To be clear, I didn’t get my Botox administered by some random person in a strip mall with a big Botox sign hanging out front. I went to a plastic surgeon, someone who, I figured, has a better understanding of how the face “works,” and can, therefore, do a better job of administering the toxic cocktail in the proper places. I went to a pint-sized, Russian-born plastic surgeon with awards hanging on her waiting room walls. Two weeks after my visit, though, I saw no change. So, I gave her a call. Unfortunately, she was out of the country—for the next several months.

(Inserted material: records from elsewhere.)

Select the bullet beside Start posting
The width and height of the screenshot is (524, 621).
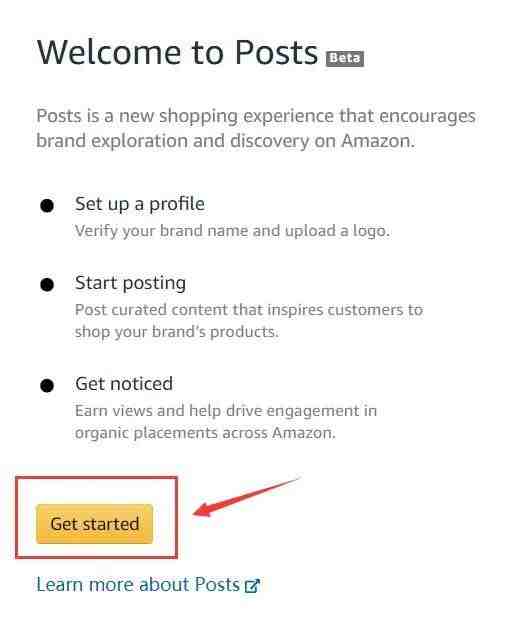(x=47, y=284)
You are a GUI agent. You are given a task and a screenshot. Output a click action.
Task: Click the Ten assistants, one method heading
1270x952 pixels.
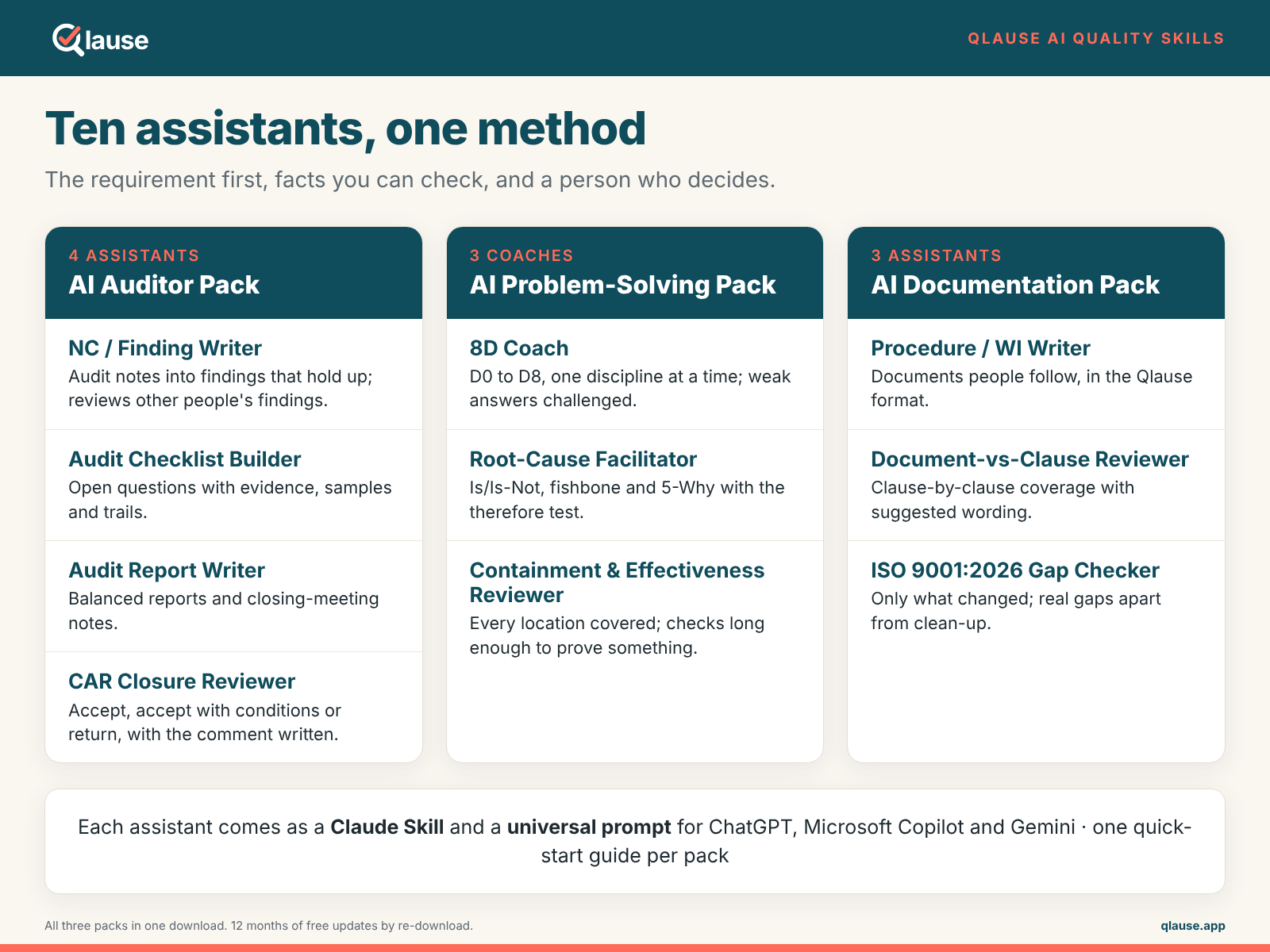345,129
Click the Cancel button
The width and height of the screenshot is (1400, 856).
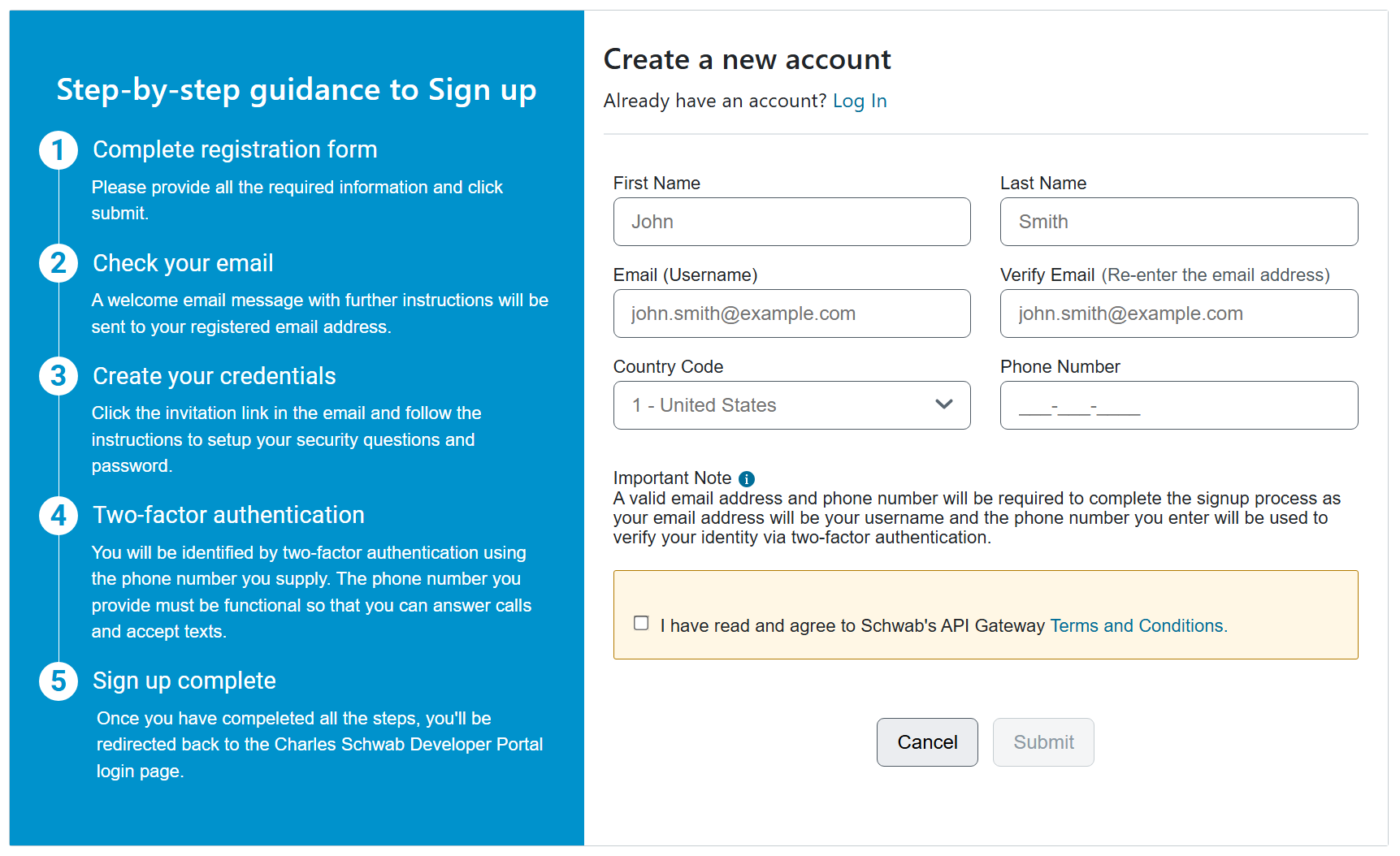[x=927, y=742]
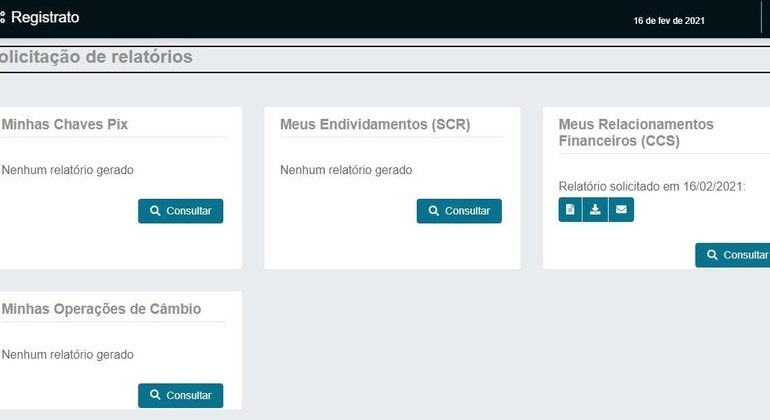Click Nenhum relatório gerado in Câmbio card

pyautogui.click(x=68, y=354)
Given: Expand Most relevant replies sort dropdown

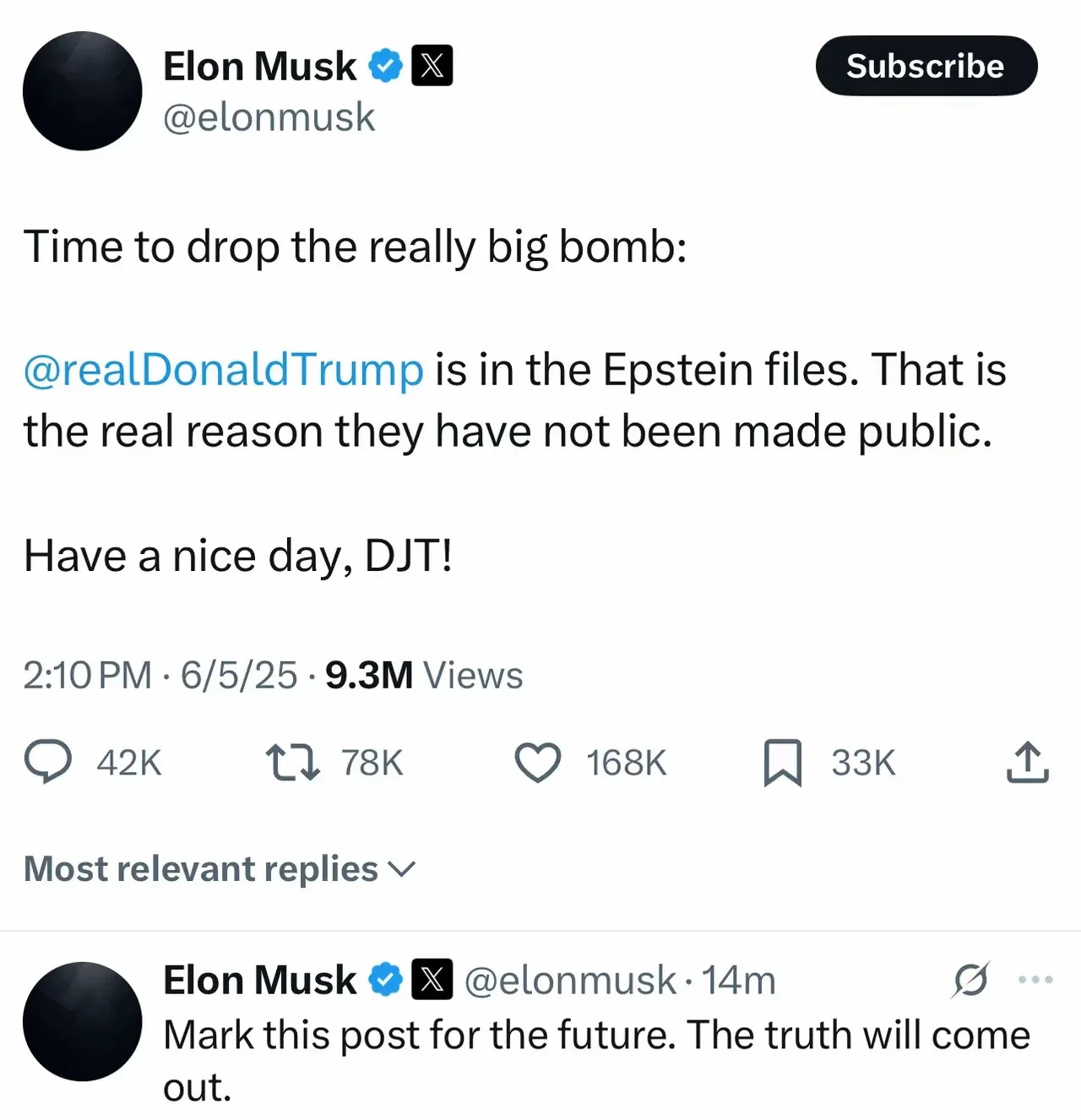Looking at the screenshot, I should point(220,868).
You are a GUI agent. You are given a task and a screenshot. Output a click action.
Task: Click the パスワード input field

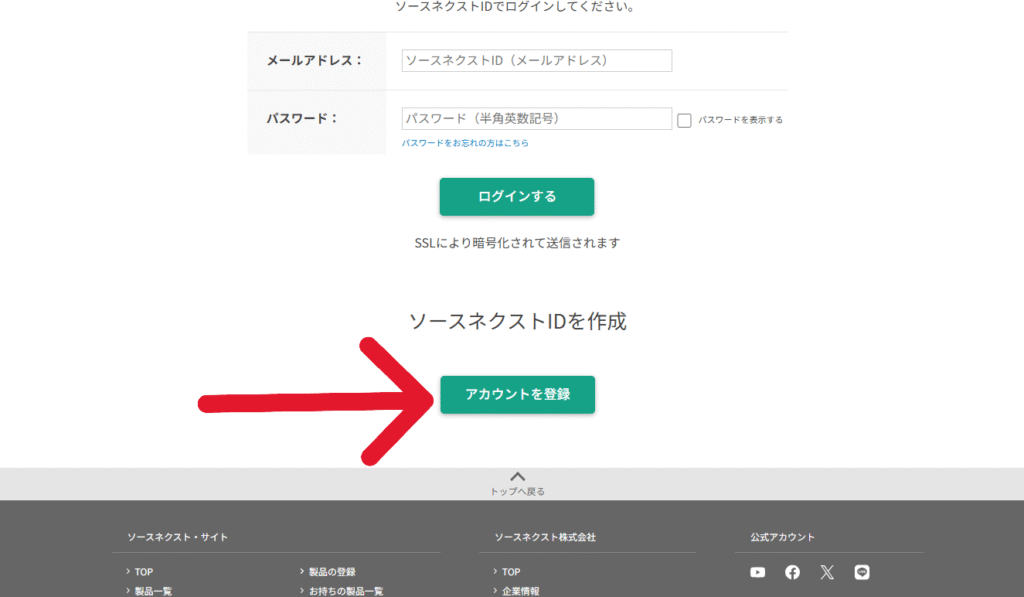(x=536, y=119)
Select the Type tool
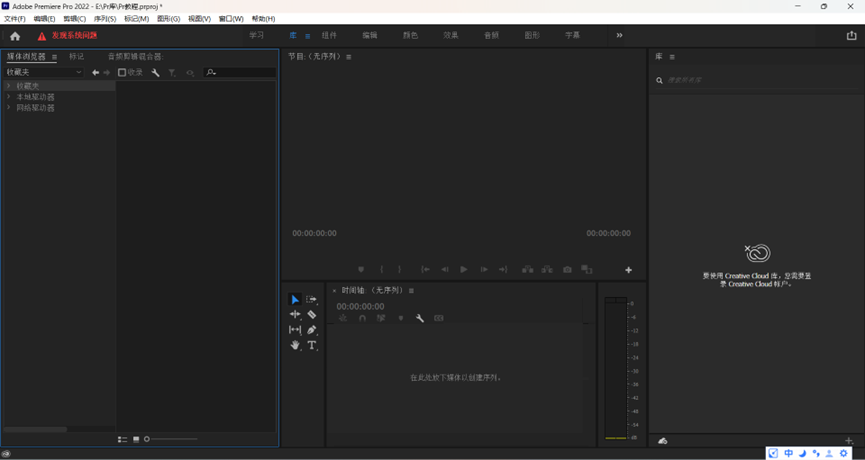 click(x=312, y=345)
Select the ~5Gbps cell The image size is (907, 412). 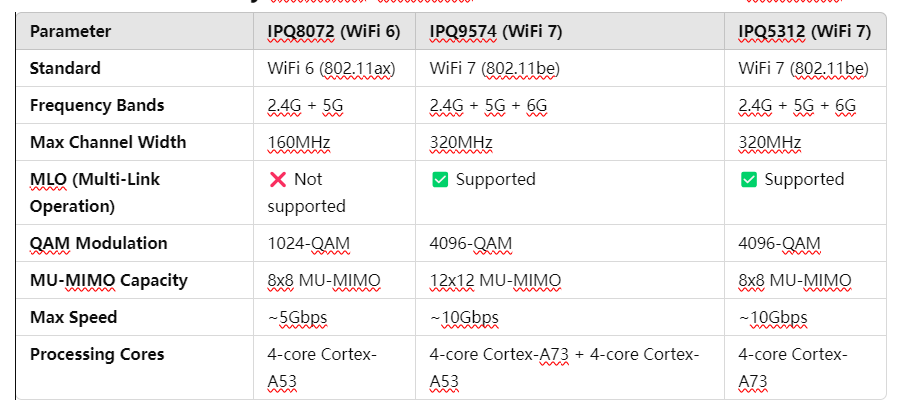tap(298, 318)
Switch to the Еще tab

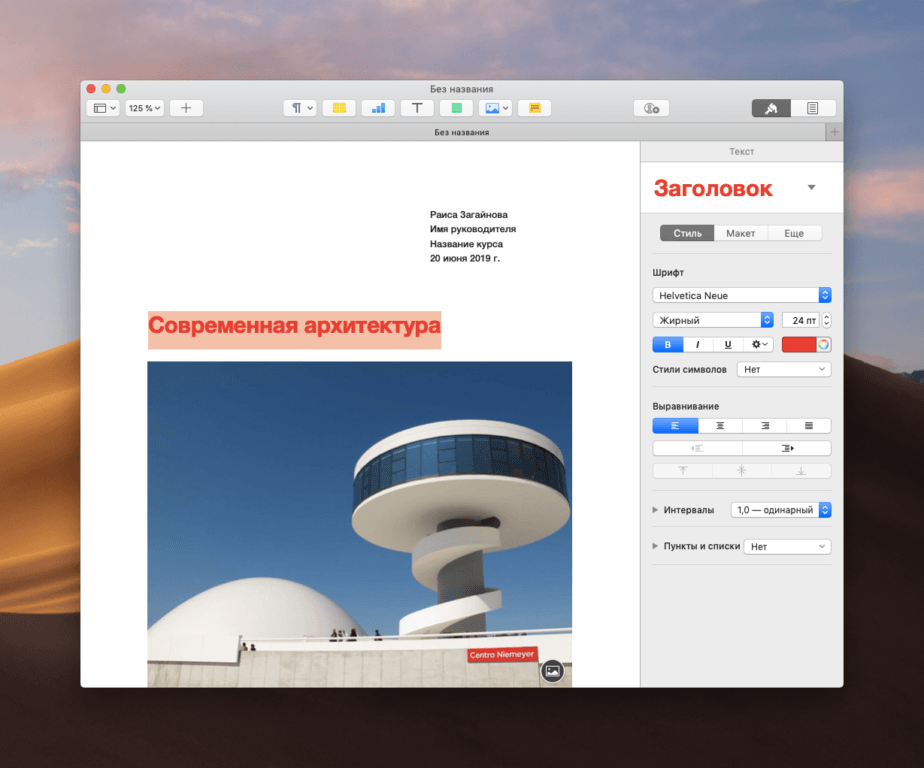(794, 233)
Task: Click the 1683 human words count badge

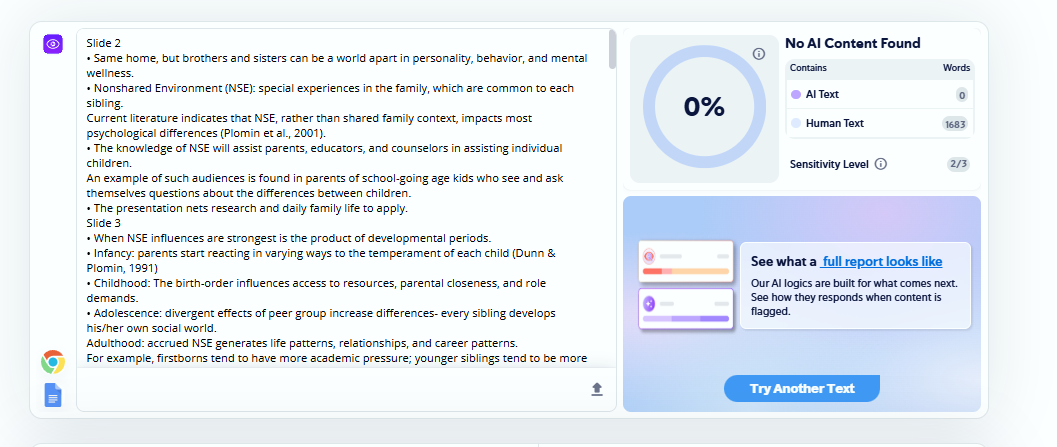Action: (x=955, y=124)
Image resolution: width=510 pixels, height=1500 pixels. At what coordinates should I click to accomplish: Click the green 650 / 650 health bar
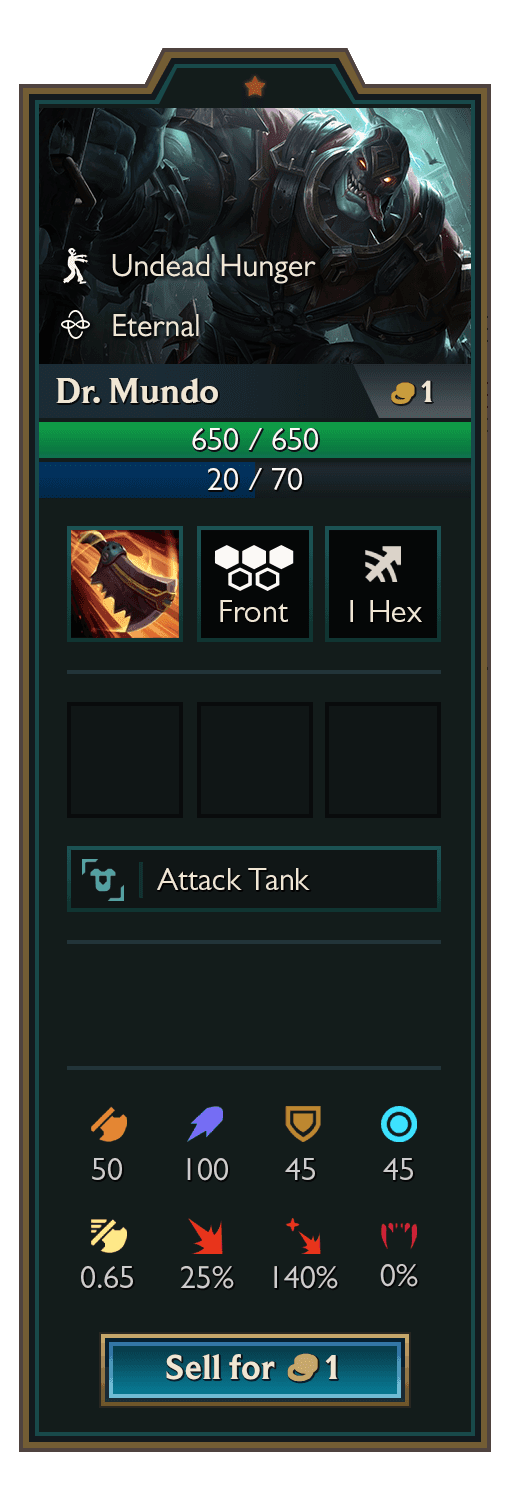click(255, 440)
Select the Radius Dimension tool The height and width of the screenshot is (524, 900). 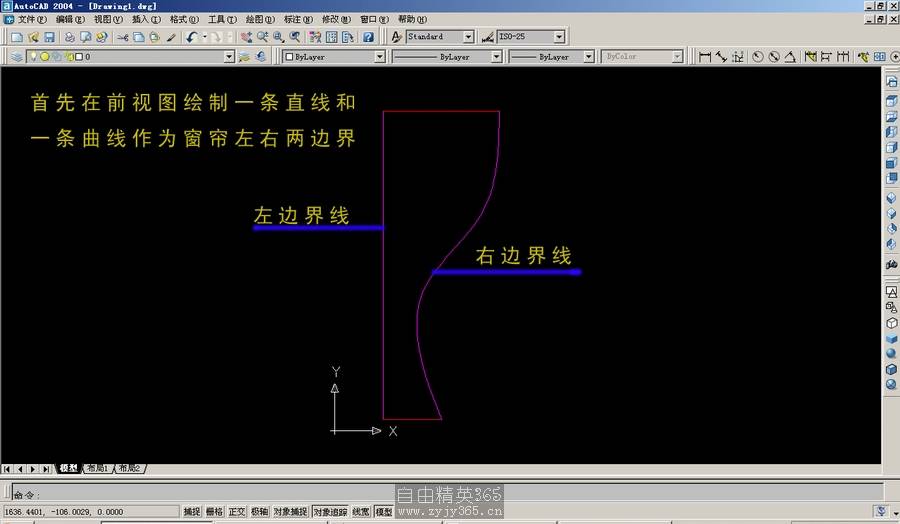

I found another plastic surgeon and made another appointment. The doctor appeared. I explained the situation. What, I asked, did he think had happened? Botox had worked for me before. Why not now? He wasn’t really sure what the problem was. Perhaps, he theorized, it was a “bad bottle,” a round of Botox that was … off. Maybe the other doctor hadn’t administered it correctly. Whatever the reason, I figured I’d give it another shot, so to speak. The doctor set about stabbing my face with another series of injections.
Two weeks later … nothing. Finally, I turned to that sage to which we all turn when faced with one of life’s mysteries: Google. I discovered that what was happening to me wasn’t all that uncommon. On message boards, various women complained that while Botox had worked for them in the past, at a certain point it had stopped working. At my previous appointment, the doctor had mentioned something called Dysport, otherwise known as “the new Botox.” It’s a lot like Botox, but a different formulation. So, I called the doctor, and made another appointment, this time for Dysport.
If you’ve never had Botox injections, it’s really not that big of a deal. It’s a little painful, but what I would call “discreet.” That is, you lie down, you get numb, and the injector injects you wherever you want it. Other than the piercing prick, and some possible minimal bleeding and bruising afterward, it’s pretty much a non-event—except for the whole, you know, putting poison in your face thing. Dysport, I discovered, is a little different. This time, there were fewer injections, but I could feel and see these small lumps of the fluid under my skin for about half an hour afterward. It was a little … weird. You’re supposed to make a bunch of faces for an hour or so afterward to “move it around,” so I did. And that was that. But would it work?
Since I’d done my research, I knew Dysport is supposed to start working faster. In the past, Botox had taken 48 hours or so to work for me. Dysport, on the other hand, often starts working in 24 hours. Since I was on my third round, I wasn’t sure I’d get any result at all. Around 24 hours later, I was getting my hair done and thought I noticed a difference. A few hours later, I checked, and, sure enough, it was working. All that botulism was not for naught!
Obviously, botulism isn’t for everybody. I’m sure there are plenty of people out there who view what I did as some kind of self-subjugation to the dominant misogynist patriarchal regime that seeks to oppress women by way of unrealistic images that adorn the pages of the glossy magazines I read. To that, I say: Whatever. Pass the Dysport.